--- Data for analysis ---

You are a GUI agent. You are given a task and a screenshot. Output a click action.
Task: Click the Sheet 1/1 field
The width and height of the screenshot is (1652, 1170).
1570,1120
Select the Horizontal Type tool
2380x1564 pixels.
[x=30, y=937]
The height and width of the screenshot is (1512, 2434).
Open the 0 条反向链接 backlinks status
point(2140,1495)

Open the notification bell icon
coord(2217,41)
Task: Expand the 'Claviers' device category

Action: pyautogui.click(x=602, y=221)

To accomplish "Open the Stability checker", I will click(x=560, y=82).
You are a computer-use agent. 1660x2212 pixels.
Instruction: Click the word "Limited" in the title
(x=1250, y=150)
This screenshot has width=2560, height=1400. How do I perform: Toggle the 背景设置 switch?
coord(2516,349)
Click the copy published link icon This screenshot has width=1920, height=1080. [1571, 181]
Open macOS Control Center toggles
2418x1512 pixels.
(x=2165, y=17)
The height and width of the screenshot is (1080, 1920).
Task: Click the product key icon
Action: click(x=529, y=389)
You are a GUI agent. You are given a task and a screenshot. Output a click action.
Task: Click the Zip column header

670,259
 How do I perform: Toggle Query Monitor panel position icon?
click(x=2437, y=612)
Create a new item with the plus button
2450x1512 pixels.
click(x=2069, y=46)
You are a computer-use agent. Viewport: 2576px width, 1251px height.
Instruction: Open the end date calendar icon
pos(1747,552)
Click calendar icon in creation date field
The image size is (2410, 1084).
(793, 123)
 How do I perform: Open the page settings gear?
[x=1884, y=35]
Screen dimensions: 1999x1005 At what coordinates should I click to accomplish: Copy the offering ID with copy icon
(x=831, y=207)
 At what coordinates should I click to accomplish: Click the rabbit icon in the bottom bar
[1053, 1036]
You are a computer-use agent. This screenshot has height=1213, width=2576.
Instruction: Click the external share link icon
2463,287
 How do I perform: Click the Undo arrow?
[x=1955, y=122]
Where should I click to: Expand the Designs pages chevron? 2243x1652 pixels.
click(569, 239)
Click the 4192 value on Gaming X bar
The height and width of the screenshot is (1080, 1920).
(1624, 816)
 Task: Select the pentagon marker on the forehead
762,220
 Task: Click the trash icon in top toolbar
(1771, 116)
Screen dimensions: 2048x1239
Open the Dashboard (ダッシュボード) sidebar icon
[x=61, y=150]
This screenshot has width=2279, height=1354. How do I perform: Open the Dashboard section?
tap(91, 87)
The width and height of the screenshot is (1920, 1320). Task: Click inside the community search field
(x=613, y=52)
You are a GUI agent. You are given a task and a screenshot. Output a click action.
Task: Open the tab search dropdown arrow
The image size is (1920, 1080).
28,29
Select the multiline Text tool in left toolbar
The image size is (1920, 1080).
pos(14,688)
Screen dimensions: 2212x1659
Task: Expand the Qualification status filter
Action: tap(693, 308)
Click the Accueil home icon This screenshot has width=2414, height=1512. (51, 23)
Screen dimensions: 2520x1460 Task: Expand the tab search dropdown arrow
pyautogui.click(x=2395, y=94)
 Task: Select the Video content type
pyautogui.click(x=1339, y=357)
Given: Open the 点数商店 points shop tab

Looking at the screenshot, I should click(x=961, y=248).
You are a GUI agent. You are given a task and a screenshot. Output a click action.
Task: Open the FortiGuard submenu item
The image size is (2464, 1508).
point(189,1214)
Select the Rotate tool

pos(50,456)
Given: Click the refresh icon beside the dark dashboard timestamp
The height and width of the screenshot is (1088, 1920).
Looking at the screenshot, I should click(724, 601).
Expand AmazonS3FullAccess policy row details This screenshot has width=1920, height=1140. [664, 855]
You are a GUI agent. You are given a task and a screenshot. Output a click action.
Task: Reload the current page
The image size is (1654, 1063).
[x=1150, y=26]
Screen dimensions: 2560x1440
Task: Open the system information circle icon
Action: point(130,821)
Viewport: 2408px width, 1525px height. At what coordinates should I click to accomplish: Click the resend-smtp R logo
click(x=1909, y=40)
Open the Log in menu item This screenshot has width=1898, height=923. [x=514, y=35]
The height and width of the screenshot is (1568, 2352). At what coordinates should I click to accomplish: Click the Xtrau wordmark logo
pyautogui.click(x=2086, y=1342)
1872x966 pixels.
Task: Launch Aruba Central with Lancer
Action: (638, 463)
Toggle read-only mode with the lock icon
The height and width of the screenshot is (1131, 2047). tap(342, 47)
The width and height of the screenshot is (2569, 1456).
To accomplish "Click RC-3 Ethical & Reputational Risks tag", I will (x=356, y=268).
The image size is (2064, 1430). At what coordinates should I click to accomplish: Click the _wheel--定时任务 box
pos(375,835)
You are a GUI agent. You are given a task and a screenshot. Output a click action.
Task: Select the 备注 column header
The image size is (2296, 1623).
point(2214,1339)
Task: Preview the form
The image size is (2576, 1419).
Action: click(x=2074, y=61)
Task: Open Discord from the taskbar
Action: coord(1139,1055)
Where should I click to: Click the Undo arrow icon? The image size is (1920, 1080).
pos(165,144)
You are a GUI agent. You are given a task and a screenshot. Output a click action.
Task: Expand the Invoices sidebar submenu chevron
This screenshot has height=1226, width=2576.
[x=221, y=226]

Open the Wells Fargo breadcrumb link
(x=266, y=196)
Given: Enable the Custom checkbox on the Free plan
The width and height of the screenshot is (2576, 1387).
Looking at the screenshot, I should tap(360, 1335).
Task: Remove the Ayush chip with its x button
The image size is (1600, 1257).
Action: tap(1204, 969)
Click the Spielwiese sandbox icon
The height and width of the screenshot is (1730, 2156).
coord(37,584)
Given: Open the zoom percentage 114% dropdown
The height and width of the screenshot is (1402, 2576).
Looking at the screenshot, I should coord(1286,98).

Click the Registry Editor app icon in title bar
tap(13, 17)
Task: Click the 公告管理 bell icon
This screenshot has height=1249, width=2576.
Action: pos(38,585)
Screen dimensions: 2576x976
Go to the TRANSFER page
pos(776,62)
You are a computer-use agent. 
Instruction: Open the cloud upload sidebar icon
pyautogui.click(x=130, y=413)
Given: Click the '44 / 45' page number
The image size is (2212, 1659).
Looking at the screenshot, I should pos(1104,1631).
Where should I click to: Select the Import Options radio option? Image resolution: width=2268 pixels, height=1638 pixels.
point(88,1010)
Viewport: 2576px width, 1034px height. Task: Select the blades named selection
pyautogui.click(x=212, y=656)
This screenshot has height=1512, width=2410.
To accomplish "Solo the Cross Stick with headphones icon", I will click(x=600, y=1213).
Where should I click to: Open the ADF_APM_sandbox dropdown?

---

## Exercise goal
Within the listing above, locate the line containing "Where should I click to: Expand" and the line containing "Select the multiline". Reproduce those two lines and all lines between them exactly, with nothing added.

## Exercise answer
Where should I click to: Expand the Designs pages chevron? 2243x1652 pixels.
click(569, 239)
Click the 4192 value on Gaming X bar
The height and width of the screenshot is (1080, 1920).
(1624, 816)
 Task: Select the pentagon marker on the forehead
762,220
 Task: Click the trash icon in top toolbar
(1771, 116)
Screen dimensions: 2048x1239
Open the Dashboard (ダッシュボード) sidebar icon
[x=61, y=150]
This screenshot has width=2279, height=1354. How do I perform: Open the Dashboard section?
tap(91, 87)
The width and height of the screenshot is (1920, 1320). Task: Click inside the community search field
(x=613, y=52)
You are a GUI agent. You are given a task and a screenshot. Output a click action.
Task: Open the tab search dropdown arrow
The image size is (1920, 1080).
28,29
Select the multiline Text tool in left toolbar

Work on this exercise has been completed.